But here’s what the headline number hides: not all degrees are equal. Not even close.
That same Georgetown research shows median earnings for bachelor’s degree holders range from $58,000 in education and public service fields all the way up to $98,000 in STEM. A petroleum engineering degree has a median income of $146,000. An early childhood education degree? You’re looking at a fraction of that.
And the cost side matters just as much. The average federal student loan balance has climbed to $39,547. Total outstanding student debt sits at $1.84 trillion. Over 9% of student loan debt is now seriously delinquent, and that number has been climbing sharply since pandemic-era protections ended.
So when a parent asks me “should I pay for my kid’s college?” my answer is always another question: what are they studying, and what’s the likely income path?
A registered nursing degree from a state school? That’s a no-brainer.
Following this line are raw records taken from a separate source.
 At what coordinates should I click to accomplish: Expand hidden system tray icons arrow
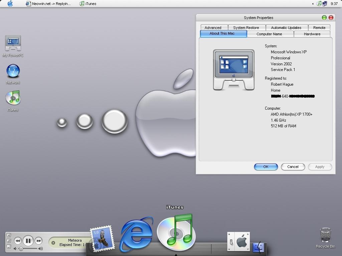(313, 4)
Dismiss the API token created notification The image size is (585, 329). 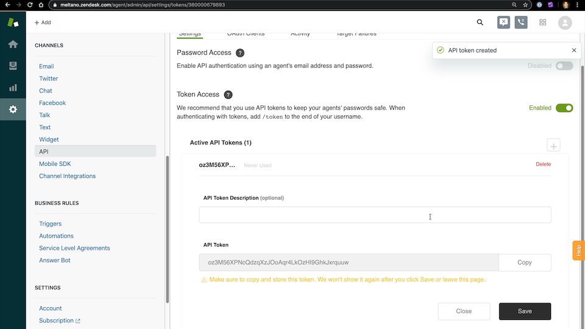pyautogui.click(x=574, y=51)
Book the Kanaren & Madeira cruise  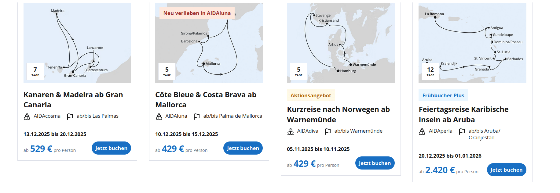click(x=111, y=148)
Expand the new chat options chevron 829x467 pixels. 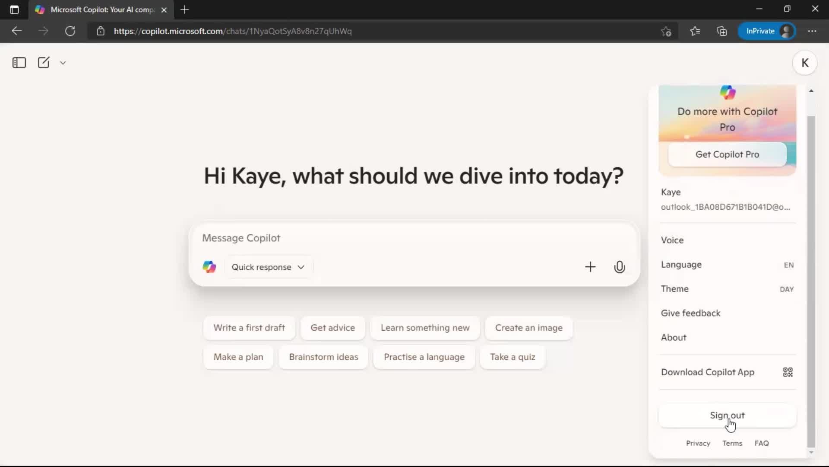pyautogui.click(x=63, y=63)
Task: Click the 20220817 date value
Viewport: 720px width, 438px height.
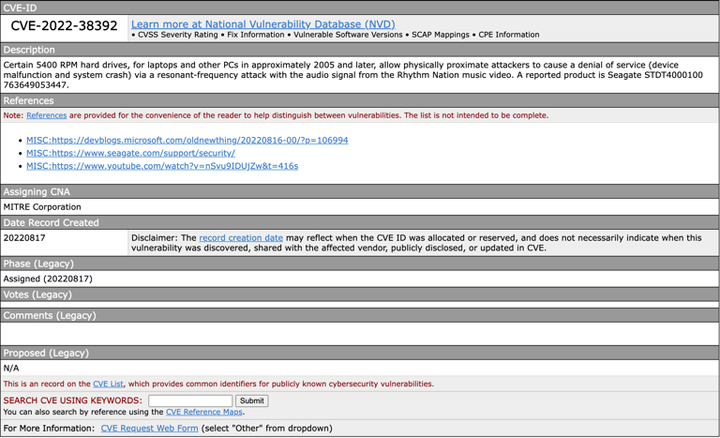Action: (x=24, y=238)
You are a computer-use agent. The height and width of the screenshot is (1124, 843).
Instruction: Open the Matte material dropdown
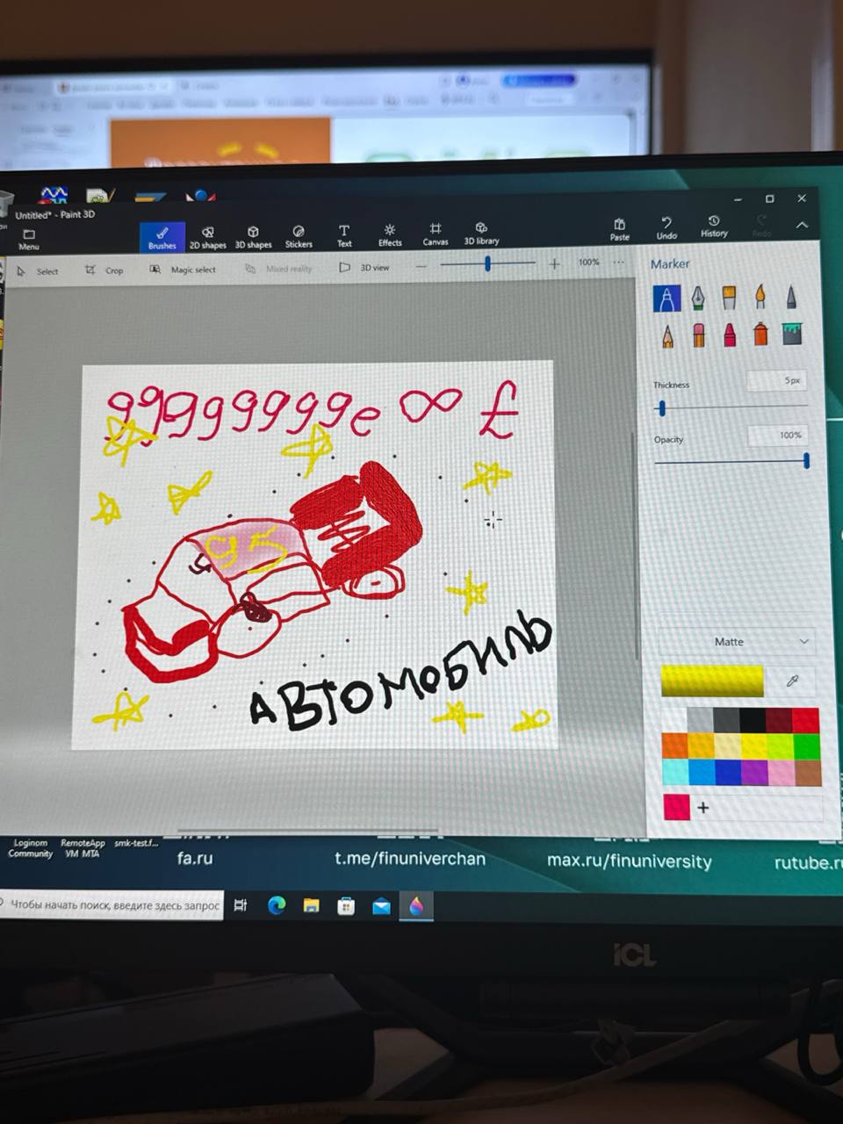(x=738, y=642)
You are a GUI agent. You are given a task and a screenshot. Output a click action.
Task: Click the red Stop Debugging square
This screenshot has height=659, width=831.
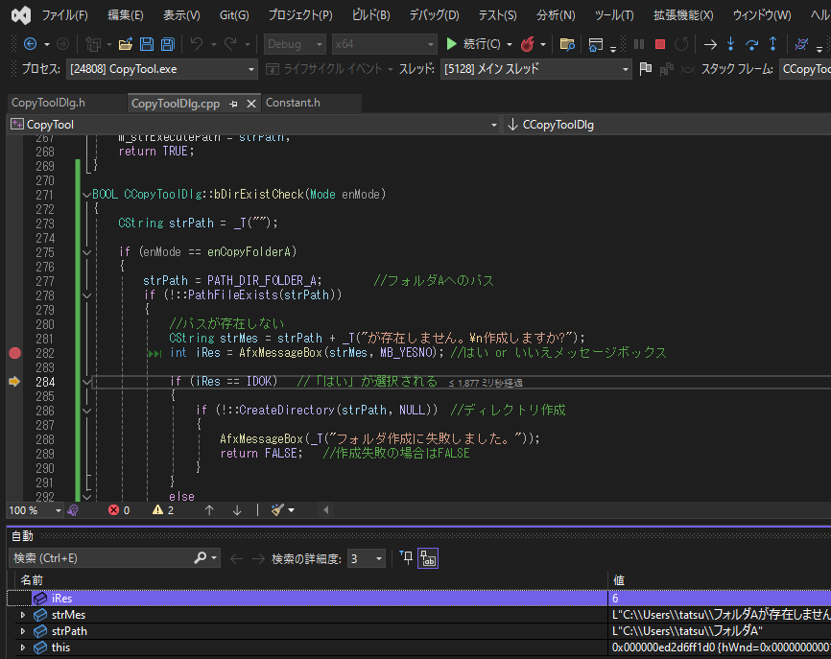660,44

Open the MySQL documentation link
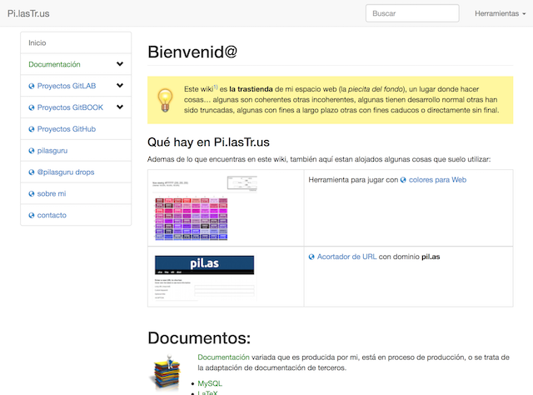click(x=209, y=383)
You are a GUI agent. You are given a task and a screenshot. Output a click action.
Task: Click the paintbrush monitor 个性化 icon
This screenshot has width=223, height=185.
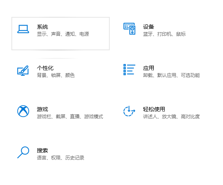tap(23, 70)
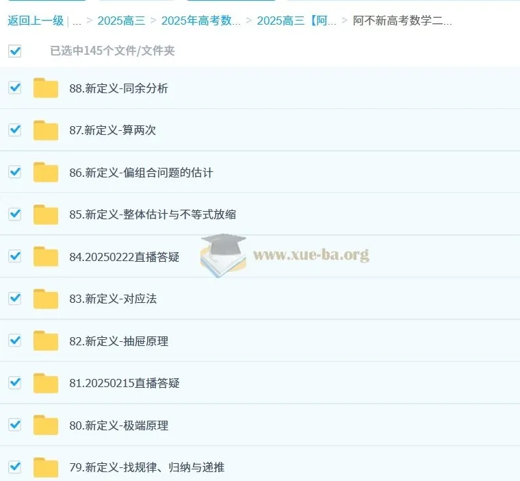
Task: Click 返回上一级 link
Action: tap(36, 21)
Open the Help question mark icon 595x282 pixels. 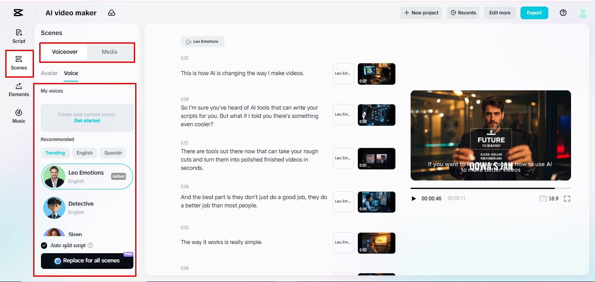pos(563,13)
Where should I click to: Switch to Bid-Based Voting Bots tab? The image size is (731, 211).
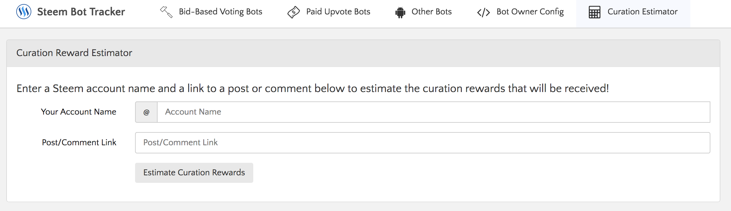(220, 12)
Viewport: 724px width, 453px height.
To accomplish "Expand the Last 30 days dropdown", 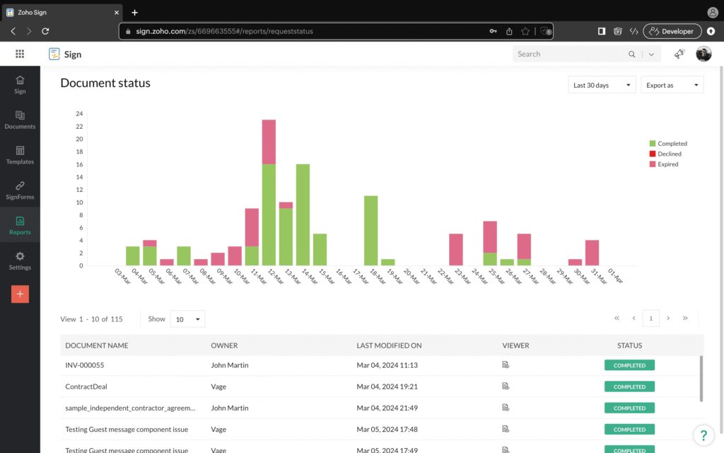I will click(x=602, y=85).
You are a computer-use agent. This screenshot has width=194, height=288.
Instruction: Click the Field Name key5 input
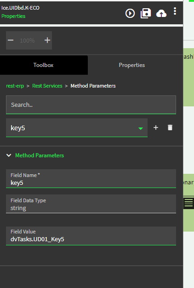91,179
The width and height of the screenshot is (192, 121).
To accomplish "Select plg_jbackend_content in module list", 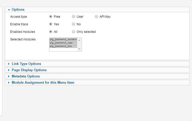I will [x=63, y=39].
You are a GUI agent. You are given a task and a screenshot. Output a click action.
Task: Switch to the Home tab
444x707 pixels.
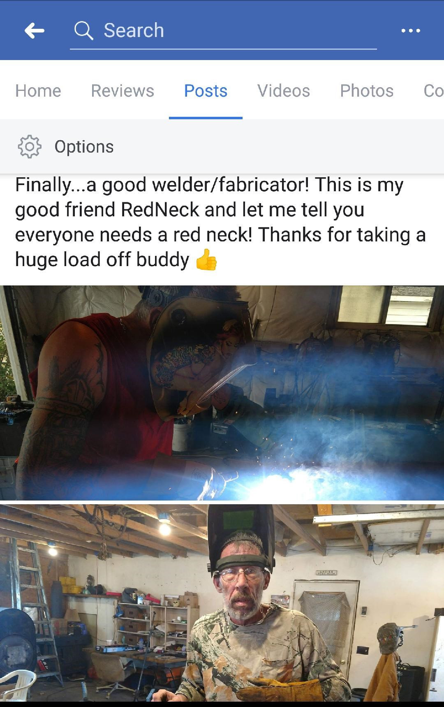tap(38, 90)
You’re looking at strong starting salaries, high job security, and a clear return on investment. An $80,000 investment in a four-year nursing program can easily generate $60,000+ in year-one earnings.
A $200,000 art history degree from a private university with no clear career plan? That’s a different conversation entirely. I’m not saying art history is worthless. I’m saying the financial math has to make sense. If the degree doesn’t have a realistic path to income that justifies the cost, parents need to be honest about what they’re actually funding. It might be a great life experience. But calling it an “investment” is a stretch.
Trade school and technical programs deserve a serious look too. An electrician apprenticeship or HVAC certification costs a fraction of a four-year degree, often leads to $60,000+ within a few years, and doesn’t come with six figures of debt attached. For some kids, this is the highest-return education investment available.
The Real Estate Question: A Home Is Not an Investment (But Property Can Be)
This is where I have to push back on the popular narrative. I understand why parents want to help kids buy a home. Homeownership can provide stability, build equity through forced savings, and yes, over long periods, home values tend to appreciate.
But let me be direct: the house your kid lives in is not an investment property. It’s an expense that (hopefully) appreciates.
Here’s why. Historically, U.S. home prices have appreciated at roughly 4-5% per year on a national basis. After you subtract property taxes (typically 1-2% of value annually), maintenance (another 1-2%), insurance, and transaction costs when you eventually sell, the real return on a primary residence is thin. Compare that to the S&P 500’s long-run average of about 10.6% annually, and stocks have crushed residential real estate on a pure returns basis.
Your house also eats cash every single month. A $300,000 mortgage at 7% costs about $2,000 a month in principal and interest alone, before property taxes and insurance. That money isn’t “building wealth.” Most of it, especially in the early years, is going straight to interest.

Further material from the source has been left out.